We claim that {\phi_{X \times Y}} is measurable. Indeed, because the pullback {\phi_{X \times Y}^{-1} : 2^{X\times  Y} \rightarrow 2^Z} respects arbitrary unions and complements, and {\phi_{X\times Y}(\emptyset) =  \emptyset}, we only need to show that {\phi_{X\times Y}^{-1}(E \times Y) \in \mathcal{B}_Z} and {\phi_{X\times Y}^{-1}(X \times F) \in  \mathcal{B}_Z} for all {E \in  \mathcal{B}_X} and {F \in  \mathcal{B}_Y} (see remark 4 of Terry Tao’s notes on abstract measure spaces). This is easy to show:

\displaystyle  \begin{array}{rcl}  \phi^{-1}_{X\times Y} (E\times Y)  &=& (\pi_X \circ \phi_{X\times Y})^{-1}(E) \\ &=&  \phi_X^{-1}(E) \\ \phi^{-1}_{X\times Y} (X \times F) &=& (\pi_Y  \circ \phi_{X\times Y})^{-1}(F) \\ &=& \phi_Y^{-1}(F)  \end{array}

are both {\mathcal{B}_Z} measurable because {E \in \mathcal{B}_X} and {F \in  \mathcal{B}_Y}.

Thus, we have shown that {(X \times Y, \mathcal{B}_X\times  \mathcal{B}_Y)} is actually the product of the measurable spaces {(X, \mathcal{B}_X)} and {(Y,  \mathcal{B}_Y)} in the category of measurable spaces. This is reassuring, otherwise the term “product space” would be misleading.

I would like to know if there is a category of measure spaces with objects {(X, \mathcal{B}_X, \mu_X)}, where {X} is a set, {\mathcal{B}_X} is a {\sigma}-algebra on {X}, and {\mu_X : \mathcal{B}_X \rightarrow [0, +\infty]} is a measure. There would need to be some extra condition on morphisms in this category, otherwise we couldn’t distinguish between triples {(X, \mathcal{B}_X, \mu_X)} and {(X,  \mathcal{B}_X, \mu_X')} where {\mu_X \neq  \mu_X'}. If this was a category, I don’t believe products could exist.
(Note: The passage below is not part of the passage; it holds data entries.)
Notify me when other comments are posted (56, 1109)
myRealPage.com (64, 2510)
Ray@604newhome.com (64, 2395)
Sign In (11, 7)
Indeed, if the measure spaces {(X, \mathcal{B}_X,  \mu_X)} and {(Y, \mathcal{B}_Y,  \mu_Y)} are not {\sigma}-finite, then there can be multiple measures on {(X \times Y,  \mathcal{B}_X \times \mathcal{B}_Y)}: see Terry Tao’s notes on product measures.

Another question is whether equalizers, coproducts, coequalizer, etc. exist in the category of measurable spaces. If a sufficient number of these properties exist, then we can take categorical (co)limits of measurable spaces. These might be of some interest already, but I have not looked into it.